*** Block opens ***

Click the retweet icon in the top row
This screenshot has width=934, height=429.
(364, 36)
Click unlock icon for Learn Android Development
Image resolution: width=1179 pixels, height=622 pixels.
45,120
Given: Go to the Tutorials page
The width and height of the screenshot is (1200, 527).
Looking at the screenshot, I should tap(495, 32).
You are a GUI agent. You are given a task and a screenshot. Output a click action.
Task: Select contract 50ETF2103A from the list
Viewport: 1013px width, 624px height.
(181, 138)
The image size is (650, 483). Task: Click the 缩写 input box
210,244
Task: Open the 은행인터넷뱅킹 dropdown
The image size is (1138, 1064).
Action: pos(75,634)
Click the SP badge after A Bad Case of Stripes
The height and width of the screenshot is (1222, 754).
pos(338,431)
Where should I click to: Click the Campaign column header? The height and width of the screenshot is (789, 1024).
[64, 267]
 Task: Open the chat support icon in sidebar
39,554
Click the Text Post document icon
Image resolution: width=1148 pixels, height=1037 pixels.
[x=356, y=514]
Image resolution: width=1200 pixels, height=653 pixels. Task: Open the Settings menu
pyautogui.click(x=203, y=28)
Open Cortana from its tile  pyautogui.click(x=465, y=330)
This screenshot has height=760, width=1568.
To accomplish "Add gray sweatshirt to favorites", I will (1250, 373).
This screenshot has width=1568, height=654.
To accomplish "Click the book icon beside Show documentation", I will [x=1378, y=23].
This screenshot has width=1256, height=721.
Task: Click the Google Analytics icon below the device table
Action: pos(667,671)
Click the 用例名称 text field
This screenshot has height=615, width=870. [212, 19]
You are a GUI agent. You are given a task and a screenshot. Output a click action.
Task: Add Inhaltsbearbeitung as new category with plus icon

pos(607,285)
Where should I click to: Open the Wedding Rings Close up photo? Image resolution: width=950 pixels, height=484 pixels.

*** Block closes ***

# ABOUT THIS EXERCISE:
Output each entry exactly as written, leaving none out.

# ANSWER SECTION:
Click the retweet icon in the top row
This screenshot has width=934, height=429.
(364, 36)
Click unlock icon for Learn Android Development
Image resolution: width=1179 pixels, height=622 pixels.
45,120
Given: Go to the Tutorials page
The width and height of the screenshot is (1200, 527).
Looking at the screenshot, I should tap(495, 32).
You are a GUI agent. You are given a task and a screenshot. Output a click action.
Task: Select contract 50ETF2103A from the list
Viewport: 1013px width, 624px height.
(181, 138)
The image size is (650, 483). Task: Click the 缩写 input box
210,244
Task: Open the 은행인터넷뱅킹 dropdown
The image size is (1138, 1064).
Action: pos(75,634)
Click the SP badge after A Bad Case of Stripes
The height and width of the screenshot is (1222, 754).
pos(338,431)
Where should I click to: Click the Campaign column header? The height and width of the screenshot is (789, 1024).
[64, 267]
 Task: Open the chat support icon in sidebar
39,554
Click the Text Post document icon
Image resolution: width=1148 pixels, height=1037 pixels.
[x=356, y=514]
Image resolution: width=1200 pixels, height=653 pixels. Task: Open the Settings menu
pyautogui.click(x=203, y=28)
Open Cortana from its tile  pyautogui.click(x=465, y=330)
This screenshot has height=760, width=1568.
To accomplish "Add gray sweatshirt to favorites", I will (1250, 373).
This screenshot has width=1568, height=654.
To accomplish "Click the book icon beside Show documentation", I will [x=1378, y=23].
This screenshot has width=1256, height=721.
Task: Click the Google Analytics icon below the device table
Action: pos(667,671)
Click the 用例名称 text field
This screenshot has height=615, width=870. [212, 19]
You are a GUI agent. You are given a task and a screenshot. Output a click action.
Task: Add Inhaltsbearbeitung as new category with plus icon

pos(607,285)
Where should I click to: Open the Wedding Rings Close up photo? Image resolution: width=950 pixels, height=484 pixels.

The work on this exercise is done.